I have found and fixed several bugs in the raid1 code relating to handling failed disks. First, I'll show the code in question and discuss each failure (as I understand them which may be wrong). Then I'll discuss my take on fixing the bugs. Last I'll include a patch to implement my fixes.
*******************************************************************************
int last_used = conf->last_used;
/*
* read balancing logic:
*/
mirror = conf->mirrors + last_used;
bh->b_rdev = mirror->dev;
sectors = bh->b_size >> 9;
First, the use of last_target in the read balancing code.
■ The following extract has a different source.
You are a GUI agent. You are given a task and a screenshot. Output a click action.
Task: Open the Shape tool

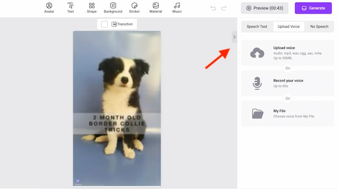click(x=92, y=8)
The subroutine raid1_make_request uses last_target to as both the last, and the next target for a read. On entry, last_target is assumed to be valid and a read is issued to that target. If something happened (such as a device failure), then another read is likely issued to that drive. The drive failure code does not adjust last_drive.
*******************************************************************************
if (switch_disks && !conf->resync_mirrors) {
conf->sect_count = 0;
last_used = conf->last_used = mirror->next;
/*
* Do not switch to write-only disks ...
* reconstruction is in progress
*/
while (conf->mirrors[last_used].write_only)
conf->last_used = conf->mirrors[last_used].next;
}
Second, Also in raid1_make_request, after a read is issued, the last_drive might be changed if enough reads have already come from the one device. The code which chooses the new "last_device" uses a linked list of mirrored drives. No check is made to see if any of the drives in this list are operational. Thus if one of the drives has an error and becomes inoperable, we will still fire reads at the drive. The drive failure code does not adjust the linked list.
Third, the code to switch drives has a programming error. Note that "last_used" is part of the condition of the while, but inside the loop "conf->last_used" is changed. That's called an infinite loop because the condition to terminate can never change. I managed to hit this 3 times and I'm still not sure how.
*******************************************************************************
if (conf->working_disks == 1) {
/*
* Uh oh, we can do nothing if this is our last disk, but
* first check if this is a queued request for a device
* which has just failed.
*/
for (i = 0; i < disks; i++) {
if (mirrors[i].dev==dev && !mirrors[i].operational)
return 0;
}
printk (LAST_DISK);
}
Fourth, in raid1_error there is no code to handle a drive failing while being hot synced. Either the drive is left online despite errors, or working_disks gets decremented incorrectly.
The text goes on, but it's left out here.